◆ What to produce
Show every line in the records below that contains the word "logo".

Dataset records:
++++++++++++++++++++

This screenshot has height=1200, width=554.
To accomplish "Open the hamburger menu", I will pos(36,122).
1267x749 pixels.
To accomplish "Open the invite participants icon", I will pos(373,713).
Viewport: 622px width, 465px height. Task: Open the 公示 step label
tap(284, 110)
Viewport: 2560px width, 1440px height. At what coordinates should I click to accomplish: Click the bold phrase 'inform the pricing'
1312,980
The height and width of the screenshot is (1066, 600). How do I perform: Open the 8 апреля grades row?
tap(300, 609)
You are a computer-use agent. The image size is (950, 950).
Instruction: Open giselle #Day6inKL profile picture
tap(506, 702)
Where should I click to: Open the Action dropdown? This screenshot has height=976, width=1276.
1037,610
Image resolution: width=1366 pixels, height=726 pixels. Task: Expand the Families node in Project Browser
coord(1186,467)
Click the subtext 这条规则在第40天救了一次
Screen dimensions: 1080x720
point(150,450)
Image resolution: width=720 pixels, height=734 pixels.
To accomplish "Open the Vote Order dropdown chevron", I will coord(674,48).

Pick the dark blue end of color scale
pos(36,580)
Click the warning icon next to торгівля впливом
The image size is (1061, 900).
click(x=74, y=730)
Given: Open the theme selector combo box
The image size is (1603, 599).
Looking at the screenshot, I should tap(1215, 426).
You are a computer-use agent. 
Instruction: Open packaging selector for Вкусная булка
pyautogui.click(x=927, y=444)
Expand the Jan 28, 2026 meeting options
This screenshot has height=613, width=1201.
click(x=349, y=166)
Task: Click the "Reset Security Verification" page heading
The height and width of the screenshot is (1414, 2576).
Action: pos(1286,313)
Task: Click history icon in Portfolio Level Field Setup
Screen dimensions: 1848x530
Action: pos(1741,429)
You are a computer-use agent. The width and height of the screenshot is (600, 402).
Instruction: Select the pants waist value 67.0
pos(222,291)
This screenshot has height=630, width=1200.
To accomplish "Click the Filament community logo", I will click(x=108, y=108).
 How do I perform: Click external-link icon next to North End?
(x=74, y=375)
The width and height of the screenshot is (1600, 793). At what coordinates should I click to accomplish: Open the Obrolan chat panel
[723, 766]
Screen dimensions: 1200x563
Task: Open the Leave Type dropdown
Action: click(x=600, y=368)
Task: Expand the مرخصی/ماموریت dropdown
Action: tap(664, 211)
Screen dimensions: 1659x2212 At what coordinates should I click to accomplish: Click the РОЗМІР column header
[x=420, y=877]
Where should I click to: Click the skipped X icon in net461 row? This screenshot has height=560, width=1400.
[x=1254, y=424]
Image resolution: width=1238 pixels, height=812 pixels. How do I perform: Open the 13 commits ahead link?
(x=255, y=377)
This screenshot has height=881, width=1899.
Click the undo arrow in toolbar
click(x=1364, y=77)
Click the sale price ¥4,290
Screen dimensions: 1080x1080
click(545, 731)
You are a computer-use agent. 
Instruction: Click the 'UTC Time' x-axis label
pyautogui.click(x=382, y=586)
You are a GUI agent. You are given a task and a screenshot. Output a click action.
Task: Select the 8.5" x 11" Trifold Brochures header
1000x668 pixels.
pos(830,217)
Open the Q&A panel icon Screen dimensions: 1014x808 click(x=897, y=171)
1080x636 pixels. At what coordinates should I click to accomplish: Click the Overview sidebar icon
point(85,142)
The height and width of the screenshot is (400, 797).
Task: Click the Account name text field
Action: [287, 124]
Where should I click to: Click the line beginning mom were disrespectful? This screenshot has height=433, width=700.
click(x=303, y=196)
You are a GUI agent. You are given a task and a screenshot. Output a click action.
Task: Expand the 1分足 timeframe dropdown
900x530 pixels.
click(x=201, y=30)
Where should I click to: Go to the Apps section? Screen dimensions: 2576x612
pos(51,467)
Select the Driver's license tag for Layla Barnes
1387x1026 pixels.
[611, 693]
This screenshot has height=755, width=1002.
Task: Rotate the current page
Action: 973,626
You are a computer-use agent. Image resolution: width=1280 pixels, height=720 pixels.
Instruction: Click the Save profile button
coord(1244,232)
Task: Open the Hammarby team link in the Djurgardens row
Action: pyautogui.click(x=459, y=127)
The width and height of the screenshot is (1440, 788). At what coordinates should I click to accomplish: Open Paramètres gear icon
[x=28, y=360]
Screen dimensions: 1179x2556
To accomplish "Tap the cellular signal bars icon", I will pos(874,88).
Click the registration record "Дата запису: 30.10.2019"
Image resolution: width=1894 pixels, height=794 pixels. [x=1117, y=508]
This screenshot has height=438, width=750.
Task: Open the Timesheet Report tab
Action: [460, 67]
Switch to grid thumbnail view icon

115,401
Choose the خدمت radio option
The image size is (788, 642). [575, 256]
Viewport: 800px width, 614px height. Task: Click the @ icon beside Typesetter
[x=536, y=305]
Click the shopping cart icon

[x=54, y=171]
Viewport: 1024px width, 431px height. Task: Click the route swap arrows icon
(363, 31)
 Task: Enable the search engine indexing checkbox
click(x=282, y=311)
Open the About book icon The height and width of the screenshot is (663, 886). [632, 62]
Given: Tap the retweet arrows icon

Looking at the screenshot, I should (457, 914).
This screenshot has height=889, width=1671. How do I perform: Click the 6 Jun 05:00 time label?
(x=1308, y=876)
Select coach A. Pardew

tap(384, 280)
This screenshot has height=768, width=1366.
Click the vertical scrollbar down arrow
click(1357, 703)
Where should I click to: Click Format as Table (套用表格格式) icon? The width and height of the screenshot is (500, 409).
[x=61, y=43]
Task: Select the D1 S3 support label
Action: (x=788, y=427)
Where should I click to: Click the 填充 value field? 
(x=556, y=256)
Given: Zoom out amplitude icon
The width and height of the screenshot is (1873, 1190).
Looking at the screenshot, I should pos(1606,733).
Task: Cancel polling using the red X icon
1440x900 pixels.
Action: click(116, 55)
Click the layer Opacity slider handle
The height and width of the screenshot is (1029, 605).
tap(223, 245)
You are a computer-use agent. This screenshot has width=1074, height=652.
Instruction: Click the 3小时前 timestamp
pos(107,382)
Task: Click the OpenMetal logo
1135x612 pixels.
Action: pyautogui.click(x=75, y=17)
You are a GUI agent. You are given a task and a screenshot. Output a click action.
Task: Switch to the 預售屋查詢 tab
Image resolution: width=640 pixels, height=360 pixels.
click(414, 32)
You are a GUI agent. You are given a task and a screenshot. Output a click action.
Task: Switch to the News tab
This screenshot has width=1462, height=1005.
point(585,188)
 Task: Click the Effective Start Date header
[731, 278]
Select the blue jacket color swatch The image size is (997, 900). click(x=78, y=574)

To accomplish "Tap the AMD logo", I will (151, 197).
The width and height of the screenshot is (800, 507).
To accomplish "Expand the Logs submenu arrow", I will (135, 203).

++++++++++++++++++++

◆ Result of this exercise
To accomplish "Click the Filament community logo", I will click(x=108, y=108).
Task: Click the OpenMetal logo
To accomplish "Tap the AMD logo", I will (151, 197).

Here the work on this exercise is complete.